SIFT

This repository contains SIFT codebase. SIFT is a scalable architecture to extract data from Google Trends. SIFT has been published at IMC'22 in a work studying user-affecting Internet outages.

Bibtex

@inproceedings{10.1145/3517745.3561428,
author = {Kirci, Ege Cem and Vahlensieck, Martin and Vanbever, Laurent},
title = {"Is My Internet down?": Sifting through User-Affecting Outages with Google Trends},
year = {2022},
isbn = {9781450392594},
publisher = {Association for Computing Machinery},
address = {New York, NY, USA},
url = {https://doi.org/10.1145/3517745.3561428},
doi = {10.1145/3517745.3561428},
abstract = {What are the worst outages for Internet users? How long do they last, and how wide are they? Such questions are hard to answer via traditional outage detection and analysis techniques, as they conventionally rely on network-level signals and do not necessarily represent users' perceptions of connectivity.We present SIFT, a detection and analysis tool for capturing user-affecting Internet outages. SIFT leverages users' aggregated web search activity to detect outages. Specifically, SIFT starts by building a timeline of users' interests in outage-related search queries. It then analyzes this timeline looking for spikes of user interest. Finally, SIFT characterizes these spikes in duration, geographical extent, and simultaneously trending search terms which may help understand root causes, such as power outages or associated ISPs.We use SIFT to collect more than 49 000 Internet outages in the United States over the last two years. Among others, SIFT reveals that user-affecting outages: (i) do not happen uniformly: half of them originate from 10 states only; (ii) can affect users for a long time: 10\% of them last at least 3 hours; and (iii) can have a broad impact: 11\% of them simultaneously affect at least 10 distinct states. SIFT annotations also reveal a perhaps overlooked fact: outages are often caused by climate and/or power-related issues.},
booktitle = {Proceedings of the 22nd ACM Internet Measurement Conference},
pages = {290–297},
numpages = {8},
keywords = {Google trends, internet outages, data mining, anomaly detection},
location = {Nice, France},
series = {IMC '22}
}

Contact

Please send us an email at ekirci-at-ethz-dot-ch and martinva-at-student-dot-ethz-dot-ch, if:

You are interested in collaborating with the project.
You are having issues trying to run SIFT.
You happen to find a bug.
You have any questions or concerns specific to the paper.

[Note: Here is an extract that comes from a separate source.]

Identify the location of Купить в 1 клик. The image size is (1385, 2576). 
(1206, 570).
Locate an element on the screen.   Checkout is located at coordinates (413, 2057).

Thank you for your interest!

Overview

SIFT consists of five commands:

sift_queue queues requests which will then be executed by sift_dispatcher.
sift_dispatcher executes the requests using one or more fetchers.
sift_fetcher is the part that interacts with Trends. It is executed by the dispatcher.
sift_tool can be used to add new keywords and tags.
sift_stitch is used to create a SQLite3 database with a stitched time series.

Requests and the returned data are stored inside a PostgreSQL database.

Requirements

PostgreSQL (tested with version 12). Must be running locally as all tools use authentication via UNIX sockets.
Python 3

Installation

First set up PostgreSQL. SIFT connects to PostgreSQL using UNIX sockets. For that create a database and a user named after the user name under which you want to run SIFT (in the following we use the user sift):

CREATE DATABASE sift;
CREATE USER sift;

To test the setup, change to the sift user and do

psql

You should be presented with a prompt without error messages or having to enter a password.

Now under the sift user get a copy of the source code, either by cloning this repository or extracting a tarball. Change to the directory and create and activate a virtual environment using:

python3 -m venv venv
. venv/bin/activate

Then install the dependencies using

pip install -r requirements.txt

Note: You might need to install additional packages like python3-dev and libpq-dev.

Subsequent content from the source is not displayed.